The problem. Each line that has the string "computer" must be copied from the records below.

Saved entries.
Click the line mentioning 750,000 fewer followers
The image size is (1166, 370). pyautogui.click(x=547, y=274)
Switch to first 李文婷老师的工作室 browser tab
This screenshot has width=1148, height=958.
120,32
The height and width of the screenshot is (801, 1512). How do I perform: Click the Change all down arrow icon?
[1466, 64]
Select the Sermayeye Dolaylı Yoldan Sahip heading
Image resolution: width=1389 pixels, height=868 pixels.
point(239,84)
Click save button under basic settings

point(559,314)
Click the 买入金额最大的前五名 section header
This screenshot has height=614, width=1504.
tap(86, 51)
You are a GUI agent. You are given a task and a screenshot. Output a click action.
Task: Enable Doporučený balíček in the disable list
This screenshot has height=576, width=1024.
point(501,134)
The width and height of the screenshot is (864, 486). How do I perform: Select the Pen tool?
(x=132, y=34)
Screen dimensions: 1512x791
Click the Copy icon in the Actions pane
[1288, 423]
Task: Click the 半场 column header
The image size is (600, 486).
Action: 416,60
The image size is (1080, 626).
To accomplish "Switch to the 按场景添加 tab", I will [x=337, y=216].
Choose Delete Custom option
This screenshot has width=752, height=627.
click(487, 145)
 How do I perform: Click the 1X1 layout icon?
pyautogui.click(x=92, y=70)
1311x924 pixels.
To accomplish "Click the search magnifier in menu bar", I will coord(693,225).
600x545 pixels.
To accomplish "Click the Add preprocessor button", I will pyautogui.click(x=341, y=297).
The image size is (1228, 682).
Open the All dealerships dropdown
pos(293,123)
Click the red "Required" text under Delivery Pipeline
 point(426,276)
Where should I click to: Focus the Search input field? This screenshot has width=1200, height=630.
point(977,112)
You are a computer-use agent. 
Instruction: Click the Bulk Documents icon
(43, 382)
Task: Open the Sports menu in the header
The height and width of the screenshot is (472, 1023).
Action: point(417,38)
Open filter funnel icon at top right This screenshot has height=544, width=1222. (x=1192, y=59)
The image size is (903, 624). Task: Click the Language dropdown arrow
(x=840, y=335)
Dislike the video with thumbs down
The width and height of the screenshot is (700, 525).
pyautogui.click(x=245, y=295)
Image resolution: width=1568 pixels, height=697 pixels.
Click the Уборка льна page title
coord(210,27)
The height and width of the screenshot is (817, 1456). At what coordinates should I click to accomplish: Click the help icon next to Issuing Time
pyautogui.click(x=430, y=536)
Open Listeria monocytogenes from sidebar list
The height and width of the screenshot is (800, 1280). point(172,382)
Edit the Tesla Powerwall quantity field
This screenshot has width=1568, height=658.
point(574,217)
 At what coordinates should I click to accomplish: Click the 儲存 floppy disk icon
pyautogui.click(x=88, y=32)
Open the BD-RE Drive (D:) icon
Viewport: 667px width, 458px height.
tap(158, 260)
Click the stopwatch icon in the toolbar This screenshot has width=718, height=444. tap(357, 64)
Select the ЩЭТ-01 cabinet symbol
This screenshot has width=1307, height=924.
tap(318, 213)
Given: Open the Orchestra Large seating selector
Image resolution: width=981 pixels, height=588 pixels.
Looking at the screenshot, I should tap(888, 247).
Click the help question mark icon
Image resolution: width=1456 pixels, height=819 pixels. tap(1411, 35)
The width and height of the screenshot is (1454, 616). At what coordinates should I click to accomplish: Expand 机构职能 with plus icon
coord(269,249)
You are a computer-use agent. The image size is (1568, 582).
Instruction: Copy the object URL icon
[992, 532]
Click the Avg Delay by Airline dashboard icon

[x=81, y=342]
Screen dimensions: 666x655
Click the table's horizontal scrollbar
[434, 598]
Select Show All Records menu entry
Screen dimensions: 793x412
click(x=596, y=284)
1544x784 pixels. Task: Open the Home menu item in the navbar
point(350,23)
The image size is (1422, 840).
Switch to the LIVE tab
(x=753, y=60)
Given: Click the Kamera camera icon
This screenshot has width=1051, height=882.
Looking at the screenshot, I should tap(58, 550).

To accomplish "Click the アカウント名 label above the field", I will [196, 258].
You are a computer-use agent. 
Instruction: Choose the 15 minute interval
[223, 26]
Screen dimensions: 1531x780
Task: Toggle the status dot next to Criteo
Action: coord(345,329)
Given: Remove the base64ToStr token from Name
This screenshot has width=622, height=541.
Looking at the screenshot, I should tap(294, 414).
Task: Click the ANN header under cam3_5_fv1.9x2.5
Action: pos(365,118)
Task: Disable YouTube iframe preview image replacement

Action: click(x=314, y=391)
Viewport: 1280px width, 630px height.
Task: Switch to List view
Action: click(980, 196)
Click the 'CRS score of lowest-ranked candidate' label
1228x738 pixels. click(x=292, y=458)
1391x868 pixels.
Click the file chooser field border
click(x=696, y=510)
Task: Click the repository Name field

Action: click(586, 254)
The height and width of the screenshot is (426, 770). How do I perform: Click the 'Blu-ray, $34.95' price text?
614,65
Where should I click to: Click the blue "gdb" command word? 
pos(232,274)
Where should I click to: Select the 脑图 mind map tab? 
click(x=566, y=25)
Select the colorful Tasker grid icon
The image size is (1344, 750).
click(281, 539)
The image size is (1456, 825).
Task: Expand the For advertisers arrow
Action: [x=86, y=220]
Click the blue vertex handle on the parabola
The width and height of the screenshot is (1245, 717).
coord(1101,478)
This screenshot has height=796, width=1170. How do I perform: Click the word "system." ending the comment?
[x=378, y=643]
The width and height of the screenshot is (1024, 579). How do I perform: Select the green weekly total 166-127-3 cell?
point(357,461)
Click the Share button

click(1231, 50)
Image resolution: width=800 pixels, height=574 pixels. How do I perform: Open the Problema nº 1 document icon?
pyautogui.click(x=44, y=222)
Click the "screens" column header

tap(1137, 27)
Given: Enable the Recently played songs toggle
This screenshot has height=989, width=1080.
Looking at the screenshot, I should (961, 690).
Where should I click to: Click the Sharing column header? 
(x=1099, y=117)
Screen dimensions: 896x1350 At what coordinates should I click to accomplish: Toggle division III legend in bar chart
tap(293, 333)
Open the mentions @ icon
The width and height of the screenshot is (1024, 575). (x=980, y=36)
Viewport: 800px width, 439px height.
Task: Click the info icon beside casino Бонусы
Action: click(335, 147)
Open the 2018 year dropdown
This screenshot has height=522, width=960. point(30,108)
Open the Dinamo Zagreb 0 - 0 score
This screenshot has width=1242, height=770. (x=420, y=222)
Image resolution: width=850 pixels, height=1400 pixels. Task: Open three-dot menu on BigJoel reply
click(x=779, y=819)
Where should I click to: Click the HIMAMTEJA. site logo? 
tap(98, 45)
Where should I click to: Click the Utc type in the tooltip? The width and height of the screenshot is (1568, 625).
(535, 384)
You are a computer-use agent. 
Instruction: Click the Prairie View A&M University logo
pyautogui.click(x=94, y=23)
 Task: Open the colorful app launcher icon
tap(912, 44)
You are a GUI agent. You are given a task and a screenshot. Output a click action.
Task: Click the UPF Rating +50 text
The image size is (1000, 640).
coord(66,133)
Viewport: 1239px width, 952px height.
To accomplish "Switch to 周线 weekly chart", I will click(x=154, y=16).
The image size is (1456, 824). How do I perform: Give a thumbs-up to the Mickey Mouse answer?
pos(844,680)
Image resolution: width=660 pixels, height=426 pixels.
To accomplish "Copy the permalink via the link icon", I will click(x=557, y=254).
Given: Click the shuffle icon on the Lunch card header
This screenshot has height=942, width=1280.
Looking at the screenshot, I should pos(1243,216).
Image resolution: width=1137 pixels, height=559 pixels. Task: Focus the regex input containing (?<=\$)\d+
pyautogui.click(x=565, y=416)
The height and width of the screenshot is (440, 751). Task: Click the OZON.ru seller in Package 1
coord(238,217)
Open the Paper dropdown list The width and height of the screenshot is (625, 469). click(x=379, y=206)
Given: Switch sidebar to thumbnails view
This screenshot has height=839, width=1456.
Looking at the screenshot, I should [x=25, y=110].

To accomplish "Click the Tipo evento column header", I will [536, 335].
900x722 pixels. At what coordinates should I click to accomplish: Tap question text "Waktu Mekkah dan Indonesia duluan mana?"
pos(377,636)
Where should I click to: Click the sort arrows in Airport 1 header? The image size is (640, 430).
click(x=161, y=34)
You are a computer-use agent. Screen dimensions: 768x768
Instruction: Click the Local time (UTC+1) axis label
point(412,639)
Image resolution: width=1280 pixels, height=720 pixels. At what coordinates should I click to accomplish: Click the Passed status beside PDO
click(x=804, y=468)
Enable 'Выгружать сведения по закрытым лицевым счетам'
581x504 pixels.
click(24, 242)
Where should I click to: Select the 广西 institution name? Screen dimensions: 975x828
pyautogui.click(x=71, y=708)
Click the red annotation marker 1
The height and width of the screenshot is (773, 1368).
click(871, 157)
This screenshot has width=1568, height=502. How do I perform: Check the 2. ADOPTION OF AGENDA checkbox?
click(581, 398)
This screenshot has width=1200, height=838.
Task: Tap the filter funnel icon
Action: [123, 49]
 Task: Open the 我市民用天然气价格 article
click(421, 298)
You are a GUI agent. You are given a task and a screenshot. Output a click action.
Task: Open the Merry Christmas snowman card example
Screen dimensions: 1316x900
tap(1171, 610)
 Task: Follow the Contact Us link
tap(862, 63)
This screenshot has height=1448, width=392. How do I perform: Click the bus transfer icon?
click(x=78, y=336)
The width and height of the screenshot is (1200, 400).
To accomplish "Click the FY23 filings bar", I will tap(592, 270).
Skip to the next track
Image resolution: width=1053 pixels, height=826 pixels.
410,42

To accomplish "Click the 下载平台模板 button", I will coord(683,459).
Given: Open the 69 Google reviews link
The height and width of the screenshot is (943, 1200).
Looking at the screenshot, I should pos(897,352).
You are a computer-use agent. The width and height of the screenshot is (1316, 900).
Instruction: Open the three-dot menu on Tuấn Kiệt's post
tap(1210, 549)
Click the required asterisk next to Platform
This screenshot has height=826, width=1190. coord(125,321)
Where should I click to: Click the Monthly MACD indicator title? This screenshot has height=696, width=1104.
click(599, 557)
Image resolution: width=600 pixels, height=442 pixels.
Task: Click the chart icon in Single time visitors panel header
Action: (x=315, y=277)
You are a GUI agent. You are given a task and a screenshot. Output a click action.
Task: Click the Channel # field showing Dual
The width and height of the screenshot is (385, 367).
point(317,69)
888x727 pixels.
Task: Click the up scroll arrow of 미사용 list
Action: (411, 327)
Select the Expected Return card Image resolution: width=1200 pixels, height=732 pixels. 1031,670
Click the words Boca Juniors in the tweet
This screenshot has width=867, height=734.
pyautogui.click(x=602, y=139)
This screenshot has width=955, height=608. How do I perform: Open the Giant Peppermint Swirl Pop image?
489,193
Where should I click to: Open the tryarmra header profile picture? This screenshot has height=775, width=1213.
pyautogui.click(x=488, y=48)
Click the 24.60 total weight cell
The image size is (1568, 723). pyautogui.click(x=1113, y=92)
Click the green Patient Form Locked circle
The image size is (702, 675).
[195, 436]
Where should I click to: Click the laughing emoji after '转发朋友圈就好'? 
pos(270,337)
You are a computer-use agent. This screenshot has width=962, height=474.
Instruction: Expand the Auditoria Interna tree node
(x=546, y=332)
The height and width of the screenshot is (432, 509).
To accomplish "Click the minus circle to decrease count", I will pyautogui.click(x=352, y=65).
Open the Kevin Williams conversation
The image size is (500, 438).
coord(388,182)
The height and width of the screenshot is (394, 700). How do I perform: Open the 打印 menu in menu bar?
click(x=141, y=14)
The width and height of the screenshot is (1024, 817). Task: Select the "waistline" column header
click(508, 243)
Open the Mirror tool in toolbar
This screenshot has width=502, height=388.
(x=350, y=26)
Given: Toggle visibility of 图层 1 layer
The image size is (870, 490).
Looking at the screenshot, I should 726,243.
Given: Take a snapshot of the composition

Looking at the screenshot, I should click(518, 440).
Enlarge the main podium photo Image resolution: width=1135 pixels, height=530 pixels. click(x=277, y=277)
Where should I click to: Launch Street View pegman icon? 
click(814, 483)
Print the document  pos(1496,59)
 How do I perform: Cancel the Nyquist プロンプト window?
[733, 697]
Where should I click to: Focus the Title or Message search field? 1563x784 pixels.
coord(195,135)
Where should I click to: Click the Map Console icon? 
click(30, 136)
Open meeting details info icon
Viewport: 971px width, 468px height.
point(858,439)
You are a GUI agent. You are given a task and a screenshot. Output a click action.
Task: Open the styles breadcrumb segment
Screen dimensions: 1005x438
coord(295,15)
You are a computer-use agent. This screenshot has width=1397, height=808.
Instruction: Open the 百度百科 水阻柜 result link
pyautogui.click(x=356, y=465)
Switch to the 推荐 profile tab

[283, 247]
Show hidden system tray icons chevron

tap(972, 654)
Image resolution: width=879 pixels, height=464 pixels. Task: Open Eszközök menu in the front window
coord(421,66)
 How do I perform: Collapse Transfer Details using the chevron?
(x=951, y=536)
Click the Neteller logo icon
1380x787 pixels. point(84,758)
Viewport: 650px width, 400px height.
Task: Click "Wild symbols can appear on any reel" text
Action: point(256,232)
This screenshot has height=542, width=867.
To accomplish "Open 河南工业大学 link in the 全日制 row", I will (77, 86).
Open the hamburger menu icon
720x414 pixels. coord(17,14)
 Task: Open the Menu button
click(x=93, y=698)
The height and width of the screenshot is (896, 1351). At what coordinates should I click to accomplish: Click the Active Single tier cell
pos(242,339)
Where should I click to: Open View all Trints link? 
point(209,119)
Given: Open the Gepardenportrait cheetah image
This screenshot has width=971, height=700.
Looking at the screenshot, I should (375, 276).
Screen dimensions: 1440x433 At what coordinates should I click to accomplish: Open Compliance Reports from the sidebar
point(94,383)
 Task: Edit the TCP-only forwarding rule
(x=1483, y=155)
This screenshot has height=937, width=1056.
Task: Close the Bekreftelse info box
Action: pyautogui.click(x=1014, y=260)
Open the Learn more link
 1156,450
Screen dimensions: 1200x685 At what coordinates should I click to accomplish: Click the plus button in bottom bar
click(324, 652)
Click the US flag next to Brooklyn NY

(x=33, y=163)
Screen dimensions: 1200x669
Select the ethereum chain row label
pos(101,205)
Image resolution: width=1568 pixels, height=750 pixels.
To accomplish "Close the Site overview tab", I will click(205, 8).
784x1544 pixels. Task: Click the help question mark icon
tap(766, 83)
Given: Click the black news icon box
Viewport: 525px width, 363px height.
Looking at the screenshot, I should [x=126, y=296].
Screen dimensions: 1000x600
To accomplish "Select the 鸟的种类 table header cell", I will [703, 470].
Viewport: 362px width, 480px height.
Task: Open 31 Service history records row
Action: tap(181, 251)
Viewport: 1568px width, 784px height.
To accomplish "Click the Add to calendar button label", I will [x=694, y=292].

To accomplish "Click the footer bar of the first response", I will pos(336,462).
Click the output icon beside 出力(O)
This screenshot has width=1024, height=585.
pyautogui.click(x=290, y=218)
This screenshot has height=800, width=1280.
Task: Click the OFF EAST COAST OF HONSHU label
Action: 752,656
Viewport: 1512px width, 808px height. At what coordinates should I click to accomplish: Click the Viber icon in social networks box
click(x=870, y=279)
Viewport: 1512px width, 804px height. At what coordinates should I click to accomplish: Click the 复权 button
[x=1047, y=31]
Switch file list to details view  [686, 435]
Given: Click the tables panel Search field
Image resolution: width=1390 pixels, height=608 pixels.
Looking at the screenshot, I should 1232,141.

Task answer.
You are a computer-use agent. 
You are a computer-use agent. The image size is (1568, 582).
You are a computer-use agent. 
You are a computer-use agent. 
You are a computer-use agent. Screen dimensions: 768x768
You are a computer-use agent. The width and height of the screenshot is (1316, 900).
You are a computer-use agent. This screenshot has width=962, height=474.
You are a computer-use agent. This screenshot has width=1397, height=808.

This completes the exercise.